受診時に質問リストを持参し、医師の説明をメモできる人を同伴すると便利です。医師はブリッジ療法の必要性、リスク・ベネフィットを説明し、ワルファリン停止時期とロベノックス開始時期を記載した指示書を渡します。ロベノックスの処方箋も受け取り、治療開始前に調剤しておきます。ロベノックスは室温保存のプレフィルシリンジで、投与量は体重に応じて決定されます。
ロベノックス自己注射の方法を学びます。皮下に小さな針で投与し、1日2回(12時間間隔)が一般的です。診療所の看護師が実演し、指示書と練習時間を提供します。注射部位のローテーションや針の刺入位置も指導されますので、初めてでも安心できるように練習しましょう。

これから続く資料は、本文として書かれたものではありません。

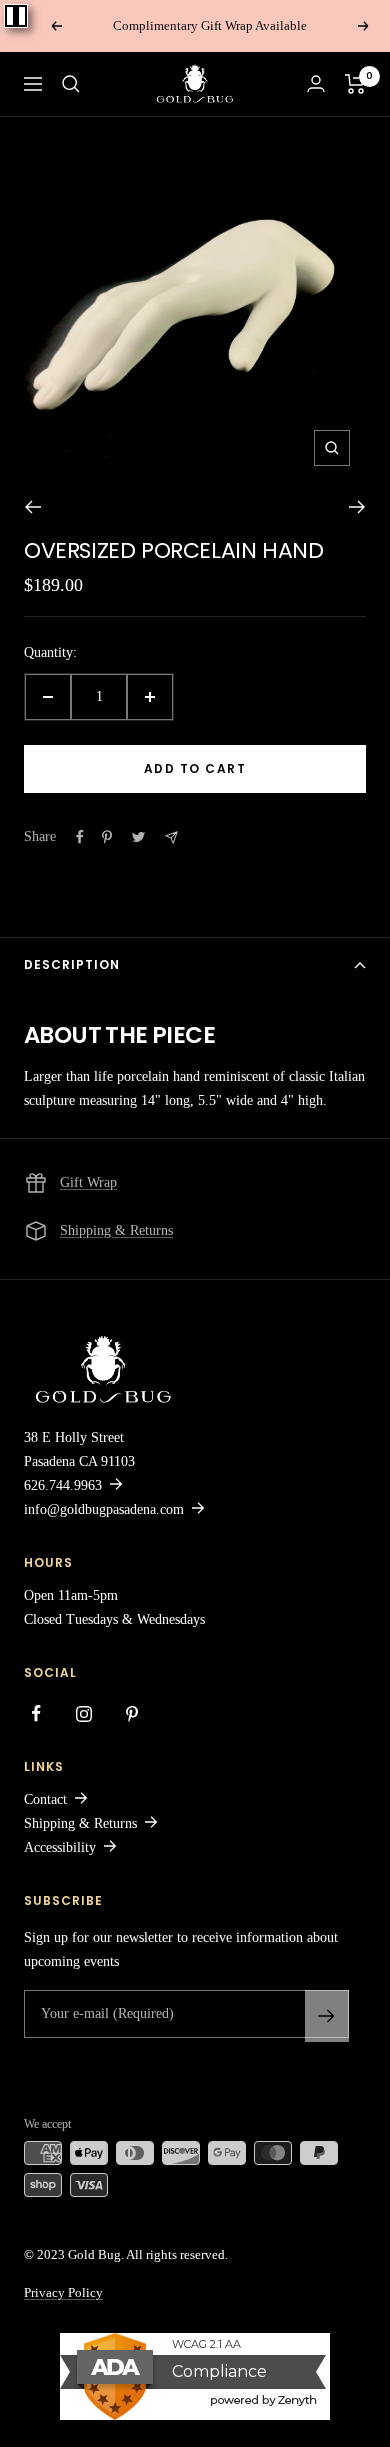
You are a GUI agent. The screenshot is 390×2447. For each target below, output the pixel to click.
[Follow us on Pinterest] (132, 1714)
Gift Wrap (88, 1182)
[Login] (316, 83)
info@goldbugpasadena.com (104, 1509)
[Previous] (32, 507)
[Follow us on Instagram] (84, 1714)
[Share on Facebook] (80, 837)
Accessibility (60, 1847)
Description (72, 964)
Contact (45, 1799)
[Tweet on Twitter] (138, 837)
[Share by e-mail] (171, 837)
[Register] (327, 2016)
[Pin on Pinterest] (107, 837)
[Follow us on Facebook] (36, 1714)
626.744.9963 (63, 1485)
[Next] (357, 507)
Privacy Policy (63, 2292)
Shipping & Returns (116, 1230)
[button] (71, 84)
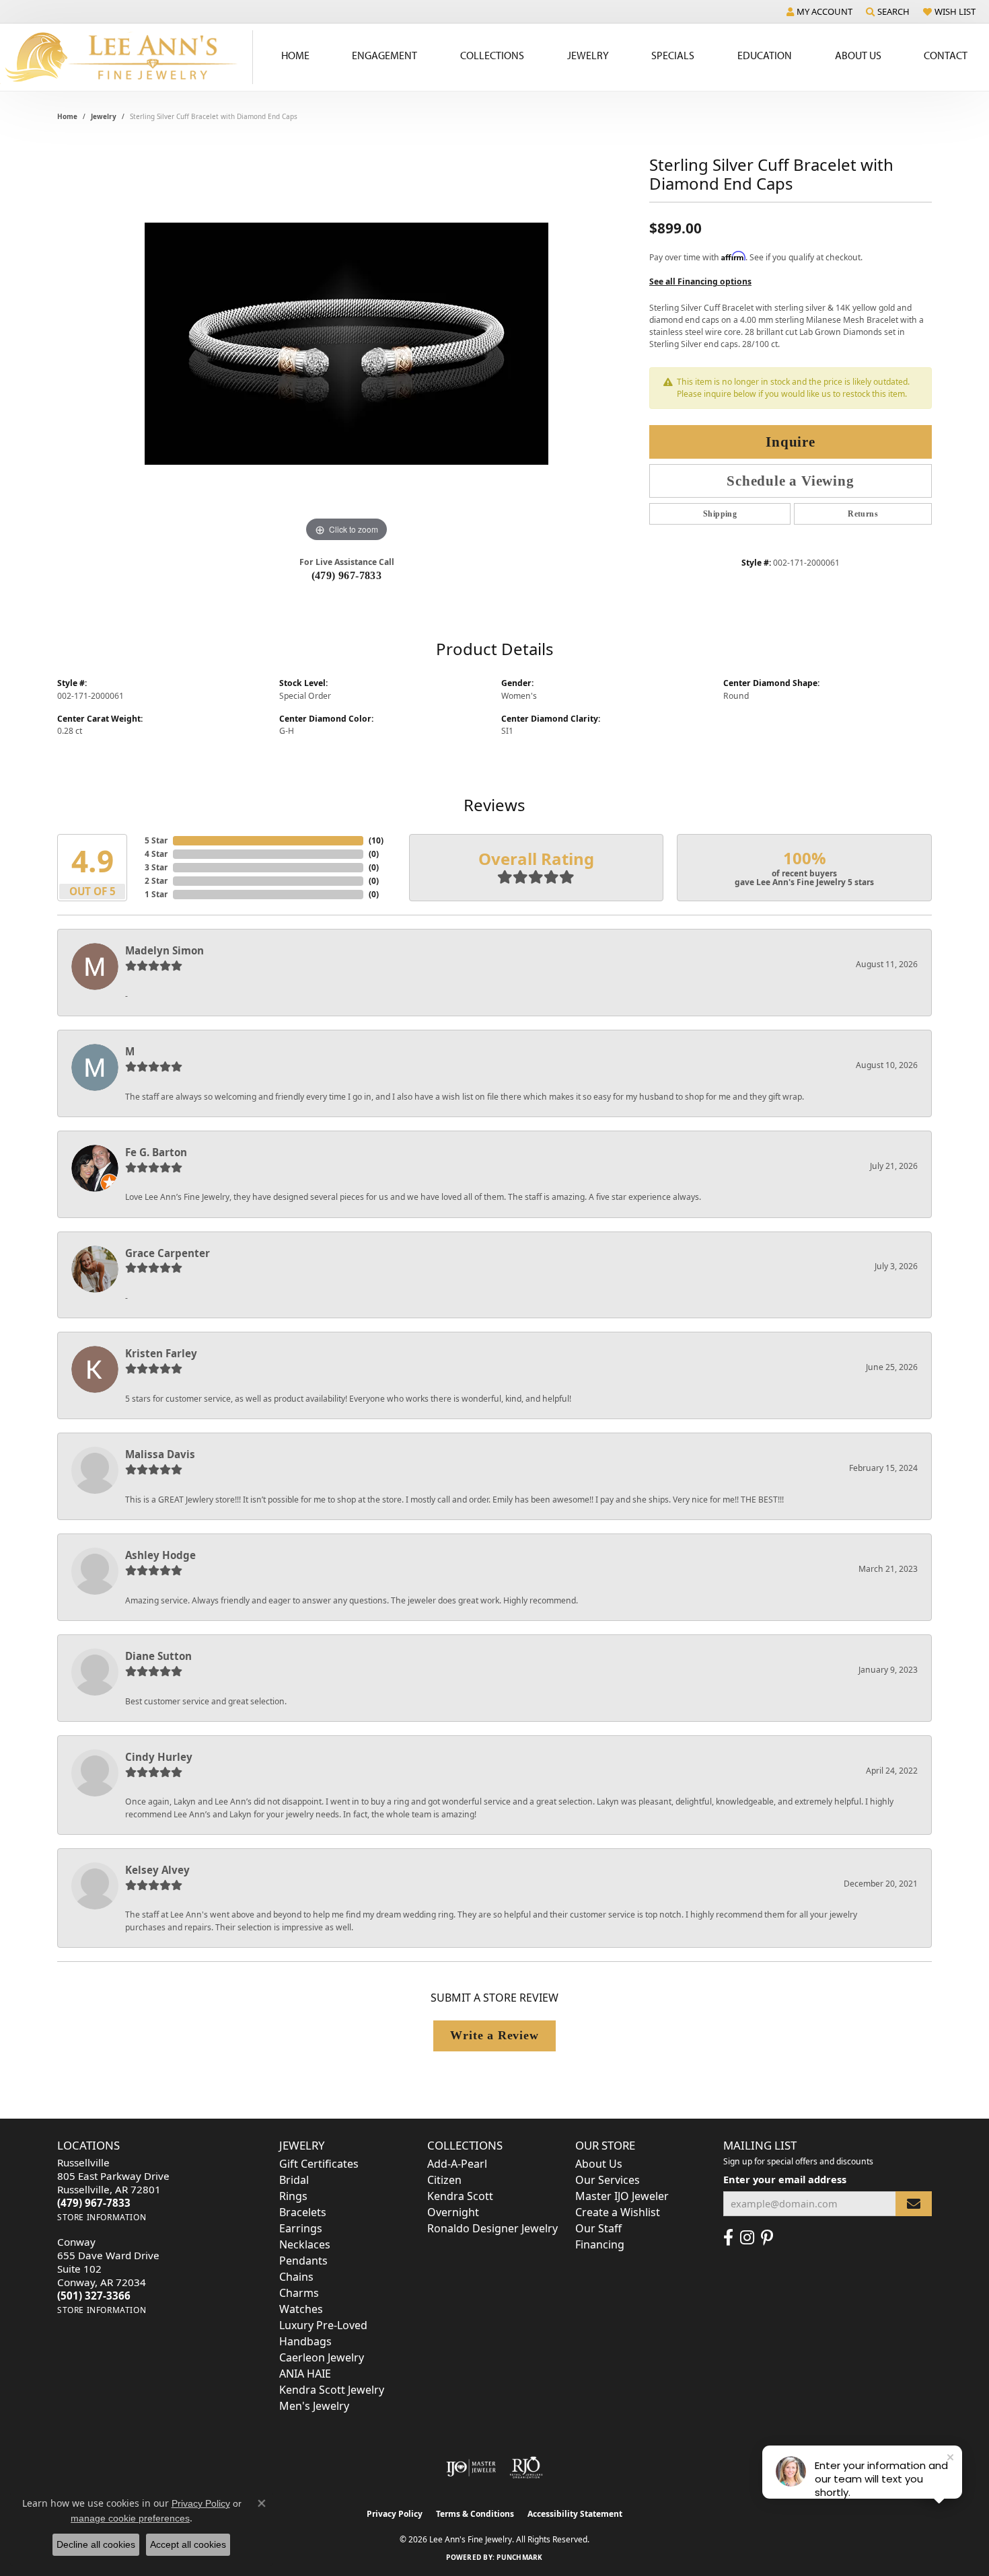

指示書通りに正確に実施します。通常、手術の4〜5日前にワルファリンを中止し、血液検査で薬の残存を確認します。ワルファリン停止後1〜2日目からロベノックス注射を開始します。指示書は見やすい場所に貼っておき、指示を守らないと血栓ができるリスクがあります。疑問や問題があればすぐに医師に連絡してください。
出血などの合併症が起きたら速やかに医師へ連絡します。主な注意サインは、倦怠感、意識混濁、失神、黒色便、異常な出血や止まらない出血です。